Con la tristezza, invece, della vicinissima casa di cura, anch’essa affacciata sul cortile, che è intervenuta in giudizio schierandosi a favore della parrocchia attestando che “le attività ludiche svolte sullo spiazzo, lungi dal dare disturbo ai pazienti, allietano piuttosto il loro umore distraendoli al punto che le attività costituiscono risorse fondamentali nel percorso terapeutico dei pazienti perché riescono a distrarli dal pensiero continuo della malattia ed a consentire loro di sperimentare una partecipazione alla vita che spesso il confronto costante e quotidiano con la loro patologia gli nega.” Tristezza perché il giudice ha condannato la casa di cura al pagamento delle spese processuali per “aver agito senza alcun interesse giuridico valido”.

Be’… su, dite la verità, non vi scappa poco poco una parolaccia? Piccola piccola? No? Ed allora siete sicuramente dei santi. Del resto, non c’era da aspettarsi altro dai lettori di questa bella rivista.
Pensateci un attimo. Pallone vietato. Giocare disturba. Un oratorio senza pallone e senza gioco. Un po’ come portare i ragazzi in gita ma privarli del sacco della merenda.
Però, avete idea di quanti oratori ci sono in Italia? Ve lo dico io: più di ottomila, prevalentemente al Nord e sorti in contesti urbani difficili. Quasi un oasi di accoglienza in territori complessi, spesso tra periferie a rischio ed edifici anonimi.
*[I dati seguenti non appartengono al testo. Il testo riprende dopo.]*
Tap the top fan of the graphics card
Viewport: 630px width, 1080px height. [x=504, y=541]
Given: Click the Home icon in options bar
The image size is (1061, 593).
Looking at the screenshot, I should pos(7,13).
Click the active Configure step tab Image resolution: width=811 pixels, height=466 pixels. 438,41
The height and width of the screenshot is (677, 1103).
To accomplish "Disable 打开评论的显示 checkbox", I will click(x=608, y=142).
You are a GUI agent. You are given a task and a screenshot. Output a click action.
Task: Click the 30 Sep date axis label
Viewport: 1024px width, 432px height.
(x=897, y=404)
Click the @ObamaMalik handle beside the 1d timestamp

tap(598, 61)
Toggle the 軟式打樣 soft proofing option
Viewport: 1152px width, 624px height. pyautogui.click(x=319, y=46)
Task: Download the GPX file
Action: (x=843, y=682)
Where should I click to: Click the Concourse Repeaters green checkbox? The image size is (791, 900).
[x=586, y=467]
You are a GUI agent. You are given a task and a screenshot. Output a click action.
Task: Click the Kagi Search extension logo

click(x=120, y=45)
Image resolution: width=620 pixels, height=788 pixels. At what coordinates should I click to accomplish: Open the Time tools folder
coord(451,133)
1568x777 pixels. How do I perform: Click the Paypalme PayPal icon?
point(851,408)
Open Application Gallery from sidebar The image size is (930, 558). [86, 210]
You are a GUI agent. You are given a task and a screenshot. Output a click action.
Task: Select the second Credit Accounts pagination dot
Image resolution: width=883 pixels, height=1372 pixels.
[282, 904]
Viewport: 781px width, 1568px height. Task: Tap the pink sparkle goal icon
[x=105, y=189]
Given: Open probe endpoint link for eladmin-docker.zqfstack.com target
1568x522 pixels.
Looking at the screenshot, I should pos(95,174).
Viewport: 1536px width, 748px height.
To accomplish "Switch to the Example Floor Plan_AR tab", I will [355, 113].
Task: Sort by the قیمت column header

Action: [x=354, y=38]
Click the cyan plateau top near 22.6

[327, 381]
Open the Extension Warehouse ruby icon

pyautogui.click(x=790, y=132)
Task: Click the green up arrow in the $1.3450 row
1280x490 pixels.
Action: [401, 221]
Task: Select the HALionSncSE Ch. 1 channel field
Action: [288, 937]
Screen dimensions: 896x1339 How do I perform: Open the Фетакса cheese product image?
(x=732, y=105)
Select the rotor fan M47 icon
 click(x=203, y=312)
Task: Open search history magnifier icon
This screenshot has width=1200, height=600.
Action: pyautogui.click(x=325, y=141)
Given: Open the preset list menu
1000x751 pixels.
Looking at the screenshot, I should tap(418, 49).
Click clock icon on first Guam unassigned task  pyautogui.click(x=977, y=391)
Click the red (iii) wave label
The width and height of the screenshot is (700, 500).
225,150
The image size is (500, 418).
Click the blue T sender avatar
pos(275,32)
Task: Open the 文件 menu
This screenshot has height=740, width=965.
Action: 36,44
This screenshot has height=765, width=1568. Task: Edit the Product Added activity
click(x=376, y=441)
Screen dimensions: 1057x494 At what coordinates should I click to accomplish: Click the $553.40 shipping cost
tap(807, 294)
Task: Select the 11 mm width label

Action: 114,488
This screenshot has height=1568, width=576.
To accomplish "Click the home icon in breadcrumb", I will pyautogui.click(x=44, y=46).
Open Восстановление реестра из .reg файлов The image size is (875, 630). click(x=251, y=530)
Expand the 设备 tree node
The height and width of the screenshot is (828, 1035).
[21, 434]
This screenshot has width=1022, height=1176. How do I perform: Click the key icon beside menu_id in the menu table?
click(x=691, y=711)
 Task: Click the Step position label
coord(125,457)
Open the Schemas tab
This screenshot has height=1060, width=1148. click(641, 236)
Insomma, questa sentenza può costituire un precedente importante e che, oltre a provocare questa mia occasione per ridere e scherzare (solo perché certe volte l’ironia, rispetto a vicende paradossali, stempera le negative aggressività in ilarità riflessive. Ehi, questa cosa non la dico io; mi pare la spiegasse un certo signor Freud, che mi pare si occupasse di psicanalisi, parlando della sua teoria del “motto di spirito”. Andatevela a studiare, che non vi posso scrivere tutto qua), si offre come interessante motivo di dibattito culturale sul ruolo del gioco, dello sport, degli oratori, occasioni di sane relazioni giovanili, formidabili strumenti educativi.

Lo sport, nel suo essenziale contenuto di gioco, specie nei più giovani, costruisce importanti momenti di solidarietà, di partecipazione, di responsabilità, di impegno comune, di relazione e prossimità con altri.
Se il gioco, il sano gioco in un ambiente protetto, contribuisce a formare ed educare i giovani, quel gioco non può mai disturbare.
Nella comparazione degli interessi da valutare, se sul piatto della bilancia si confrontano da una parte la gioia ed il valore educativo del gioco, anche con tutti i suoi palloni che rimbalzano, schiamazzi e trombette occasionali presenti fin dal 1964 (!), dall’altra parte la quiete di qualche condomino che improvvisamente si ritiene disturbato; ebbene, mi permetto di ritenere ben più pesante il primo piatto.

Ma il giudizio mio personale non conta un bel niente; ben più importante il vostro, quello che vale a formare una comune coscienza sociale. Pensateci. E poi adoperatevi, nel vostro quotidiano, nel vostro piccolo, a far prevalere quel piatto della bilancia.

Badate bene. Sullo sfondo, ben oltre la mia ironia, un confronto tra due diverse posizioni soggettive di rilievo costituzionale: quella della parrocchia a svolgere la propria attività pastorale educativa creando momenti di aggregazione giovanile e quella dei residenti a godere serenamente dei propri ambienti familiari.
Fa impressione che una roba del genere arrivi davanti ad un giudice e che, invece, non si risolva davanti ad un tavolo diverso, impiegato non per scambiare atti giudiziari ma strette di mano dialoganti e pacificatrici in cerca di comuni soluzioni.

Ah, la sentenza è stata impugnata. Ci sarà un nuovo giudizio, che mi risulta ancora in corso.

Palla al centro, si ricomincia: è finito solo il primo tempo, non la partita. Che poi, la partita della sfida educativa, quella che – perché no – utilizza come strumento anche il gioco, quella non finisce mai.

 

Pubblicato in “Vivere In”, numero speciale, 1 – 2, 2020, pagg. 46 ss.